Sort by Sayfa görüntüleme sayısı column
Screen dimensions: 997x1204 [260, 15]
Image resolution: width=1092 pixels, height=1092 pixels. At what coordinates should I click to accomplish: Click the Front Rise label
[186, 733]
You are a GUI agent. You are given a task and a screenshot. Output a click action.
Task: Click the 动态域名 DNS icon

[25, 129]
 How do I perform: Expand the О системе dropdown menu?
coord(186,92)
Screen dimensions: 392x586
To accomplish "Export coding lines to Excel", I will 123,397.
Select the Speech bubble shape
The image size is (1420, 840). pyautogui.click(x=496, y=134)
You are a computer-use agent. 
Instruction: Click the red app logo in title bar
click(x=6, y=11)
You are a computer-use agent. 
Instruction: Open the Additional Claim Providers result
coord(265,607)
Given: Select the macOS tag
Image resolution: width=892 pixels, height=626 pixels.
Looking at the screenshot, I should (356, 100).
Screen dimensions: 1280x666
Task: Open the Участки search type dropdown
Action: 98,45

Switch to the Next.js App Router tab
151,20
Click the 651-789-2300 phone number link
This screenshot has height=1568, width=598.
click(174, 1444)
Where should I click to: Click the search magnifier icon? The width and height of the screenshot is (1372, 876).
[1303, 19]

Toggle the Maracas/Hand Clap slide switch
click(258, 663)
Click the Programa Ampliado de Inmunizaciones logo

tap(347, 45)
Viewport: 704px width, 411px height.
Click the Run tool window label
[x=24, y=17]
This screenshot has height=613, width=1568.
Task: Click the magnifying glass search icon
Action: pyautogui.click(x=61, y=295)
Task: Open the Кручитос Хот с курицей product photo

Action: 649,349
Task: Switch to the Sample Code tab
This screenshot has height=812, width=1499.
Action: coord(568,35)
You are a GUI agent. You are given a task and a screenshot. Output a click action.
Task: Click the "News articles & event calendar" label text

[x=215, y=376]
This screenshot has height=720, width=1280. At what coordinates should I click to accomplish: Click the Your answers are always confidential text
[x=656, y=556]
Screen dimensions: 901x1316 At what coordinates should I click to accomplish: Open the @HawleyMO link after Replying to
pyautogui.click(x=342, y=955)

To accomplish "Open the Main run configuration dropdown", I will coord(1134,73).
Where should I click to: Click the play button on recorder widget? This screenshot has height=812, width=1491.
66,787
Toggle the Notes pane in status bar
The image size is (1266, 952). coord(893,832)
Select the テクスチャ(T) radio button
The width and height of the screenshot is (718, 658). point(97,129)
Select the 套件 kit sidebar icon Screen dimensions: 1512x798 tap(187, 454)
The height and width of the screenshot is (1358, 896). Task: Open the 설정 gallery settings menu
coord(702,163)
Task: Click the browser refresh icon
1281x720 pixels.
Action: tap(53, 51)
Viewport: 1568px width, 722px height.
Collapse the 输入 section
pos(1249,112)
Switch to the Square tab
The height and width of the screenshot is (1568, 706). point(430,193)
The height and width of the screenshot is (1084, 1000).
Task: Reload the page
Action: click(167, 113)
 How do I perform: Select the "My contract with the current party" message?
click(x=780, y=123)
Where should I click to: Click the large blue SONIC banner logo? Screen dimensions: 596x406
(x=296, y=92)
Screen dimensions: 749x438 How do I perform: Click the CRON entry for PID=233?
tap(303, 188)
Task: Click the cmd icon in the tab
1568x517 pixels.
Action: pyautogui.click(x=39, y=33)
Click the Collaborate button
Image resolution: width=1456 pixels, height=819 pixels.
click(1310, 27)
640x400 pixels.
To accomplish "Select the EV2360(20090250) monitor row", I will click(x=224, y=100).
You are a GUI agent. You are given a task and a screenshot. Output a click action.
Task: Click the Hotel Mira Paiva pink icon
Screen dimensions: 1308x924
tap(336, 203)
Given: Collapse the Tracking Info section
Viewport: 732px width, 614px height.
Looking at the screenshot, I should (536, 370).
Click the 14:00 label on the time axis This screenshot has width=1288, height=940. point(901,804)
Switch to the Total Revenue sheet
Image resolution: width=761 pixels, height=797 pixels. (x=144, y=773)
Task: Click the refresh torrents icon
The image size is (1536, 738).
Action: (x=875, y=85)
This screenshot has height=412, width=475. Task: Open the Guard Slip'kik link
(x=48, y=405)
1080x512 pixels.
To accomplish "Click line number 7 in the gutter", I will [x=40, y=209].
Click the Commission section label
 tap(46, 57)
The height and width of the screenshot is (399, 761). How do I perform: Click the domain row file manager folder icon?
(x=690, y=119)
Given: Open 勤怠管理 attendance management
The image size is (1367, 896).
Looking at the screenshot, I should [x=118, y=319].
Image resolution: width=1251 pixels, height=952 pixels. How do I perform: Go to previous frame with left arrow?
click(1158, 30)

■ Short exercise ■
Transcribe the data above line for line, keeping every character unchanged.

■ Response to this exercise ■
Sort by Sayfa görüntüleme sayısı column
Screen dimensions: 997x1204 [260, 15]
Image resolution: width=1092 pixels, height=1092 pixels. At what coordinates should I click to accomplish: Click the Front Rise label
[186, 733]
You are a GUI agent. You are given a task and a screenshot. Output a click action.
Task: Click the 动态域名 DNS icon

[25, 129]
 How do I perform: Expand the О системе dropdown menu?
coord(186,92)
Screen dimensions: 392x586
To accomplish "Export coding lines to Excel", I will 123,397.
Select the Speech bubble shape
The image size is (1420, 840). pyautogui.click(x=496, y=134)
You are a computer-use agent. 
Instruction: Click the red app logo in title bar
click(x=6, y=11)
You are a computer-use agent. 
Instruction: Open the Additional Claim Providers result
coord(265,607)
Given: Select the macOS tag
Image resolution: width=892 pixels, height=626 pixels.
Looking at the screenshot, I should (356, 100).
Screen dimensions: 1280x666
Task: Open the Участки search type dropdown
Action: 98,45

Switch to the Next.js App Router tab
151,20
Click the 651-789-2300 phone number link
This screenshot has height=1568, width=598.
click(174, 1444)
Where should I click to: Click the search magnifier icon? The width and height of the screenshot is (1372, 876).
[1303, 19]

Toggle the Maracas/Hand Clap slide switch
click(258, 663)
Click the Programa Ampliado de Inmunizaciones logo

tap(347, 45)
Viewport: 704px width, 411px height.
Click the Run tool window label
[x=24, y=17]
This screenshot has height=613, width=1568.
Task: Click the magnifying glass search icon
Action: pyautogui.click(x=61, y=295)
Task: Open the Кручитос Хот с курицей product photo

Action: 649,349
Task: Switch to the Sample Code tab
This screenshot has height=812, width=1499.
Action: coord(568,35)
You are a GUI agent. You are given a task and a screenshot. Output a click action.
Task: Click the "News articles & event calendar" label text

[x=215, y=376]
This screenshot has height=720, width=1280. At what coordinates should I click to accomplish: Click the Your answers are always confidential text
[x=656, y=556]
Screen dimensions: 901x1316 At what coordinates should I click to accomplish: Open the @HawleyMO link after Replying to
pyautogui.click(x=342, y=955)

To accomplish "Open the Main run configuration dropdown", I will coord(1134,73).
Where should I click to: Click the play button on recorder widget? This screenshot has height=812, width=1491.
66,787
Toggle the Notes pane in status bar
The image size is (1266, 952). coord(893,832)
Select the テクスチャ(T) radio button
The width and height of the screenshot is (718, 658). point(97,129)
Select the 套件 kit sidebar icon Screen dimensions: 1512x798 tap(187, 454)
The height and width of the screenshot is (1358, 896). Task: Open the 설정 gallery settings menu
coord(702,163)
Task: Click the browser refresh icon
1281x720 pixels.
Action: tap(53, 51)
Viewport: 1568px width, 722px height.
Collapse the 输入 section
pos(1249,112)
Switch to the Square tab
The height and width of the screenshot is (1568, 706). point(430,193)
The height and width of the screenshot is (1084, 1000).
Task: Reload the page
Action: click(167, 113)
 How do I perform: Select the "My contract with the current party" message?
click(x=780, y=123)
Where should I click to: Click the large blue SONIC banner logo? Screen dimensions: 596x406
(x=296, y=92)
Screen dimensions: 749x438 How do I perform: Click the CRON entry for PID=233?
tap(303, 188)
Task: Click the cmd icon in the tab
1568x517 pixels.
Action: pyautogui.click(x=39, y=33)
Click the Collaborate button
Image resolution: width=1456 pixels, height=819 pixels.
click(1310, 27)
640x400 pixels.
To accomplish "Select the EV2360(20090250) monitor row", I will click(x=224, y=100).
You are a GUI agent. You are given a task and a screenshot. Output a click action.
Task: Click the Hotel Mira Paiva pink icon
Screen dimensions: 1308x924
tap(336, 203)
Given: Collapse the Tracking Info section
Viewport: 732px width, 614px height.
Looking at the screenshot, I should (536, 370).
Click the 14:00 label on the time axis This screenshot has width=1288, height=940. point(901,804)
Switch to the Total Revenue sheet
Image resolution: width=761 pixels, height=797 pixels. (x=144, y=773)
Task: Click the refresh torrents icon
The image size is (1536, 738).
Action: (x=875, y=85)
This screenshot has height=412, width=475. Task: Open the Guard Slip'kik link
(x=48, y=405)
1080x512 pixels.
To accomplish "Click line number 7 in the gutter", I will [x=40, y=209].
Click the Commission section label
 tap(46, 57)
The height and width of the screenshot is (399, 761). How do I perform: Click the domain row file manager folder icon?
(x=690, y=119)
Given: Open 勤怠管理 attendance management
The image size is (1367, 896).
Looking at the screenshot, I should [x=118, y=319].
Image resolution: width=1251 pixels, height=952 pixels. How do I perform: Go to previous frame with left arrow?
click(1158, 30)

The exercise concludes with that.